Why have I gone into a detour about the Catholic conception of human rights? Because I think it can offer some guidance on how the best of liberalism can be preserved, while tamping down on its darker impulses.
Central here is the emphasis on economic rights. This can help prevent the degeneration of liberalism into libertarianism or neoliberalism. It can also help undo some of the damage wrought by these ideologies. And by protecting people from the vagaries of the market economy, and giving people the right to share in economic development, an emphasis on economic rights can help protect liberalism from attacks from within, including by those who seek to channel the grievances of the disenfranchised.
I would argue that a more Catholic conception of rights can also reduce some of the temptations on the left. Specifically, the emphasis on dignity, duties, and the common good - including the universal common good - can act as a bulwark against excessive reductions into individualism, group identity, and subjectivism.
So yes, liberalism is worth saving. There is simply no appealing alternative in the world today. But we should be under no illusions about its flaws. I have argued that to correct the course, liberalism’s worthwhile political rights must be balanced with economic rights, and rights themselves must become more attached to duties. In this, liberalism’s future might be found in a most unlikely place - in the Catholic social tradition.
Tony, you're hitting on a tension that I've been struggling to reconcile in my own worldview for some time, which I suppose is well summarized by the desire to embrace the good within liberalism (broadly defined) and reject its shadow side, while also soundly rejecting any proposed alternatives that would leverage the power of the State toward any sort of coercive theocracy.
For awhile I was adopting the word "illiberal" as a repudiation of libertarian individualism on both left and right, but the increasing use of the word to refer to militaristic authoritarian nationalism has put me off of it, although I do like Leah Libresco Sargeant's attempt to redeem it with what she terms "an illiberalism of the vulnerable".
I'd like to say I'm illiberal in an Anabaptist sense, and I believe there are some important contributions to the solution you're pointing toward from that tradition too, e.g. a strong emphasis on community and common good as well as a communal nonconformity to the world at large, and deep aversion to coercion of belief for obvious historical reasons.

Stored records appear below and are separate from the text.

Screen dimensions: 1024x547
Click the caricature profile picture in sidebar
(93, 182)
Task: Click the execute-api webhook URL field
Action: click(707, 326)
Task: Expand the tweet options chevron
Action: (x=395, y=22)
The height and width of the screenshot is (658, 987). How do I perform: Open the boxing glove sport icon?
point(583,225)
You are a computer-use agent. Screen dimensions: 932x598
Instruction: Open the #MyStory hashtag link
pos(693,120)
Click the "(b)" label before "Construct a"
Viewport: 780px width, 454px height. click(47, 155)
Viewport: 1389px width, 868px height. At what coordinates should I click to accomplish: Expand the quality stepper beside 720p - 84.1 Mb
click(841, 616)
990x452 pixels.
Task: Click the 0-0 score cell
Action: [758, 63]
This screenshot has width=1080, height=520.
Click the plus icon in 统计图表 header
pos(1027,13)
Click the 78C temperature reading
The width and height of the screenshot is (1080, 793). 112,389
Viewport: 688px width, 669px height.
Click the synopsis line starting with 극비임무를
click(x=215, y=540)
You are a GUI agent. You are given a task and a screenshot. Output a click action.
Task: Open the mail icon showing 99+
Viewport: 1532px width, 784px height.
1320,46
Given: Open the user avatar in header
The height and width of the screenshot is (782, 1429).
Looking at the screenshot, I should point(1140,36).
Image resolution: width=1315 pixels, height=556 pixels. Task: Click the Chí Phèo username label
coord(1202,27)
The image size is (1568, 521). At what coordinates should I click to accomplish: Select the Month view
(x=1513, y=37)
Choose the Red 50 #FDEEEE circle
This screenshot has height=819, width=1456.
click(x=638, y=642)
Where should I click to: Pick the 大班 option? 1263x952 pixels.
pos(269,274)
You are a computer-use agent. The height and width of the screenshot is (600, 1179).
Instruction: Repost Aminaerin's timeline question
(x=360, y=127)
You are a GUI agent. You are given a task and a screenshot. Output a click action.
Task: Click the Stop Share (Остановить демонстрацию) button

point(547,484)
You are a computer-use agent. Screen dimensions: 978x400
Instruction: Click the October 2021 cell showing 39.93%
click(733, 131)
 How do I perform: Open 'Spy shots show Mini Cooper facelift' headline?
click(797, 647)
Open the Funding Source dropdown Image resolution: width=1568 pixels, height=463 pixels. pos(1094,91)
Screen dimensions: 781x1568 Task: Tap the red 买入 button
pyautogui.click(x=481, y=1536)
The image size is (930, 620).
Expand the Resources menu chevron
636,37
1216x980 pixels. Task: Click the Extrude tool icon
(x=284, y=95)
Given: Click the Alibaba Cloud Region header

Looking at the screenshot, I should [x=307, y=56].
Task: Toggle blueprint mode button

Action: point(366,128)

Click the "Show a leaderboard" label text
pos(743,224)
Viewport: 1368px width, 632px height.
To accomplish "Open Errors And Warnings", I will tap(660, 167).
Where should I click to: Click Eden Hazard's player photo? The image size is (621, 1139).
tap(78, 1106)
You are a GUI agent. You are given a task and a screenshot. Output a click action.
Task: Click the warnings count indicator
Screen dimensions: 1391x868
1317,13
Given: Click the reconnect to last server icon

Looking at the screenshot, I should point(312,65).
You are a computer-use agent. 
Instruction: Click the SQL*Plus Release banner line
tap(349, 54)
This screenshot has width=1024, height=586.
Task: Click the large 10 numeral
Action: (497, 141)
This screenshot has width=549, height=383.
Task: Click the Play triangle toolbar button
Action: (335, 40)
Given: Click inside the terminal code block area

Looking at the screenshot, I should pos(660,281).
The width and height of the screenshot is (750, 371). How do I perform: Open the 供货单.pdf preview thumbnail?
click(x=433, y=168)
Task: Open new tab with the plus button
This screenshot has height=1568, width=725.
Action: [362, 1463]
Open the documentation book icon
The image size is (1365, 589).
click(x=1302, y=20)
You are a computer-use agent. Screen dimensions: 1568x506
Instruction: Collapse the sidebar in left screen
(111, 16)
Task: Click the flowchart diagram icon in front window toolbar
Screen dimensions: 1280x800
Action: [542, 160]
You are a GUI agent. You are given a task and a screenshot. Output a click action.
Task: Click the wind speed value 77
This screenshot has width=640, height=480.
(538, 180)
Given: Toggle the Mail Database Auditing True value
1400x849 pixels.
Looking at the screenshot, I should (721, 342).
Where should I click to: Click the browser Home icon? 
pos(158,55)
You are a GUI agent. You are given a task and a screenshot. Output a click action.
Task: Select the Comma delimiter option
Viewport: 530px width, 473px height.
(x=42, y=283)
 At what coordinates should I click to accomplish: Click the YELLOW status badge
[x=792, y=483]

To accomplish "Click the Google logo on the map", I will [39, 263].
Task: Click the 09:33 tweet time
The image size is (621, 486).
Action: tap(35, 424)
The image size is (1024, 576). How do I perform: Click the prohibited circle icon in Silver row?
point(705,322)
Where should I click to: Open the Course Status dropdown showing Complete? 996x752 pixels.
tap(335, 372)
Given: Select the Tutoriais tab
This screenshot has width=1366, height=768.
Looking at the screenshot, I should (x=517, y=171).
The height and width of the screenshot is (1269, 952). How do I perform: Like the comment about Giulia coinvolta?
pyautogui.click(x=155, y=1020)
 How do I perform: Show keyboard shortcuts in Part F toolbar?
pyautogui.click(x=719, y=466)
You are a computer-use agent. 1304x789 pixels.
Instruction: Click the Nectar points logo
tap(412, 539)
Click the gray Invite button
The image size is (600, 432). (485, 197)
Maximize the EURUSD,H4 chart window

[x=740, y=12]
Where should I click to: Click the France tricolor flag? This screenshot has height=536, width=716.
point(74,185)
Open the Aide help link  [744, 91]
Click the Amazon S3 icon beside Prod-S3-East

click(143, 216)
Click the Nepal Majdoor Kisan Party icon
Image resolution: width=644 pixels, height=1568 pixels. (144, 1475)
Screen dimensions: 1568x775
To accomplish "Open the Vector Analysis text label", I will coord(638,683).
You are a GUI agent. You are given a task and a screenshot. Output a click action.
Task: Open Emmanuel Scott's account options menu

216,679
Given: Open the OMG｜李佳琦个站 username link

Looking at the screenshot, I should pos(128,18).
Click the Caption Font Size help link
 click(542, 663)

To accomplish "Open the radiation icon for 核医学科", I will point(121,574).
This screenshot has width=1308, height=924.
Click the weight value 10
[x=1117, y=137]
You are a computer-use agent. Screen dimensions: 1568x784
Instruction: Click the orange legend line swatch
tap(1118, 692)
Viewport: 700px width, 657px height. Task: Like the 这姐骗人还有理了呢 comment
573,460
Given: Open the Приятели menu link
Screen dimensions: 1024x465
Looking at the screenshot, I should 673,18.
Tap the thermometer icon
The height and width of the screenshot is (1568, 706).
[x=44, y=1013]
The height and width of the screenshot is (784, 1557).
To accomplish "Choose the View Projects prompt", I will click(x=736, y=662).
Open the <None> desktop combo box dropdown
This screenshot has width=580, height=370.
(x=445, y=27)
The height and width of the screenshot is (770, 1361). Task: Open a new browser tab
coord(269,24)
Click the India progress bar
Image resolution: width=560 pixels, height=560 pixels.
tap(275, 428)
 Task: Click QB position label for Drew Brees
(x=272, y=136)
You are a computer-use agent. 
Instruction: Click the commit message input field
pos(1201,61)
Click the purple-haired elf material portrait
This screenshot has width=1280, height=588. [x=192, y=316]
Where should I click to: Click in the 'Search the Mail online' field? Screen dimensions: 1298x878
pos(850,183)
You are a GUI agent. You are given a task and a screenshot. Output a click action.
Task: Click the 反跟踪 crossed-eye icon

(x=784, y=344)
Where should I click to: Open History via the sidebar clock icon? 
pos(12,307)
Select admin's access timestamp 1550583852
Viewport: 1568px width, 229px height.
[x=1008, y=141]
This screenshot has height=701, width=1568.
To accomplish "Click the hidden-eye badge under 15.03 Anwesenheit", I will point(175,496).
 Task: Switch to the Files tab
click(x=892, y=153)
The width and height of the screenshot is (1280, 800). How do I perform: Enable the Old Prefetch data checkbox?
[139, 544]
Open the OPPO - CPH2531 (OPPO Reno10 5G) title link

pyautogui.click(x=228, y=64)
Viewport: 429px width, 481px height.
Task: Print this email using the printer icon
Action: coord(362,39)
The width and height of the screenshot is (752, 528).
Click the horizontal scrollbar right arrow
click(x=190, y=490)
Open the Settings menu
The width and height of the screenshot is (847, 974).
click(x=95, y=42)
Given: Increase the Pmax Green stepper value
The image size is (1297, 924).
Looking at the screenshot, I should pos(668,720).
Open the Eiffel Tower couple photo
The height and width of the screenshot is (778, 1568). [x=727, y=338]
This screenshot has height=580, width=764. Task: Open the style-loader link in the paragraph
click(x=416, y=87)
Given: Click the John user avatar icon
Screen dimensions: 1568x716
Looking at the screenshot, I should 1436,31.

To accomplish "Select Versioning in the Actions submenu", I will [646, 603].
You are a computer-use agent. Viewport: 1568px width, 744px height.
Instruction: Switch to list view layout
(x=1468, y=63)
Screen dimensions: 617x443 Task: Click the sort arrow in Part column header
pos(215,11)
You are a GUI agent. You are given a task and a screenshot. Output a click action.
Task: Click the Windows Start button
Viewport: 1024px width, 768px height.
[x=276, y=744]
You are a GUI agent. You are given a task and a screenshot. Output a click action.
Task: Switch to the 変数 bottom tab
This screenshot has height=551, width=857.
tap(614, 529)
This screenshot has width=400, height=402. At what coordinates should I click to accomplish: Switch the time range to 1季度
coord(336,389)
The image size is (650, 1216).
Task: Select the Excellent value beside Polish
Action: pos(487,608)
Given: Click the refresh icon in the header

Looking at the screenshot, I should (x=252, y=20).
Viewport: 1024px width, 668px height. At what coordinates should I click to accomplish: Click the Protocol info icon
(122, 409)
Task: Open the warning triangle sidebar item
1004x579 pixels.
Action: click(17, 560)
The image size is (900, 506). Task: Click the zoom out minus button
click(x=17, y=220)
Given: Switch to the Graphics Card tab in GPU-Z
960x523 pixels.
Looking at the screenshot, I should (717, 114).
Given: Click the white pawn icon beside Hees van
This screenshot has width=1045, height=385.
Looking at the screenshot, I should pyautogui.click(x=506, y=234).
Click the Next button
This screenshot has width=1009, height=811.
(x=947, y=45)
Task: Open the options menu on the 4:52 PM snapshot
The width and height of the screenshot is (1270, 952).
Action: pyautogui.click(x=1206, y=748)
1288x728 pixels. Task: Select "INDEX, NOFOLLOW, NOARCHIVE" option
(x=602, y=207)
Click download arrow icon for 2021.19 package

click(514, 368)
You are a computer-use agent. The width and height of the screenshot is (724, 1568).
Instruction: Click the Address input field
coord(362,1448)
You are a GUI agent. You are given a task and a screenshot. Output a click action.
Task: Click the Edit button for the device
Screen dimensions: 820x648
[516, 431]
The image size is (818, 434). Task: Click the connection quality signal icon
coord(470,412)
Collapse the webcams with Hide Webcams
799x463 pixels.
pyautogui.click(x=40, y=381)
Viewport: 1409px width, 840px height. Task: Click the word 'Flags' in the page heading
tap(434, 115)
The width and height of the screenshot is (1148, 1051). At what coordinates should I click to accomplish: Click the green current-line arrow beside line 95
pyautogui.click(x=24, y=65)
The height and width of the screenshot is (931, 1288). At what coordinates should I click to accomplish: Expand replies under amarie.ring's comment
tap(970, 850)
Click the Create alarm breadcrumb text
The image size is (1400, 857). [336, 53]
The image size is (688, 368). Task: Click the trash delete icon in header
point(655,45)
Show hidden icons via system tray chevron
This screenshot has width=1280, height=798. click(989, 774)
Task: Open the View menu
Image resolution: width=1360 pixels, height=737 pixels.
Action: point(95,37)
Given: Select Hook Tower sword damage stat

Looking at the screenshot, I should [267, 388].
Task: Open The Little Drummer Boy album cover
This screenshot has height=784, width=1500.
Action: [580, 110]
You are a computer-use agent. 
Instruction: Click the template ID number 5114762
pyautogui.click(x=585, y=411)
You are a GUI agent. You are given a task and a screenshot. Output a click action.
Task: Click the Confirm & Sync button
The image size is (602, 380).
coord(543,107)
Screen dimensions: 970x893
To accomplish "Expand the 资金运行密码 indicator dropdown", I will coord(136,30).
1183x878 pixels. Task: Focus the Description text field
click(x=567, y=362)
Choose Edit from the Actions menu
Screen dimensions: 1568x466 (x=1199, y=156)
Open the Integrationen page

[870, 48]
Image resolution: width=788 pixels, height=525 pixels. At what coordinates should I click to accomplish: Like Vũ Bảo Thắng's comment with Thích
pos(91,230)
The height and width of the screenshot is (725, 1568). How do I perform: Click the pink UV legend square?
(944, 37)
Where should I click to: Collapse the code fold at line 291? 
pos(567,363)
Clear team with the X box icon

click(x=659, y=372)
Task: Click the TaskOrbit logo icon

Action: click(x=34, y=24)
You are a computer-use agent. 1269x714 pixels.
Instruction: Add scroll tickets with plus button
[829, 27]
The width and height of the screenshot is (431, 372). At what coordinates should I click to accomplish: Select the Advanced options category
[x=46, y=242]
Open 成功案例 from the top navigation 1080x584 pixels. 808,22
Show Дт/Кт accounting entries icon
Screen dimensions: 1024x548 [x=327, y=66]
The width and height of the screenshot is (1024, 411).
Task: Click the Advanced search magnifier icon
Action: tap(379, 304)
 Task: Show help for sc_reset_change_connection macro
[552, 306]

I've been thinking for awhile, though, that this tension in me comes from a combination of influences that may be difficult to reconcile and perhaps create a disturbingly eclectic worldview: Anabaptist (albeit the more culturally assimilated end of that spectrum, but the culture of counter-culture still runs deep), Catholic (with emphasis on CST), and however much I may try to resist or deny it, the US culture that surrounds me.
Well, I read your essay thinking that you may be pointing toward a resolution of these tensions, and here I go tying myself back up in knots. Still, I think there's something very helpful here.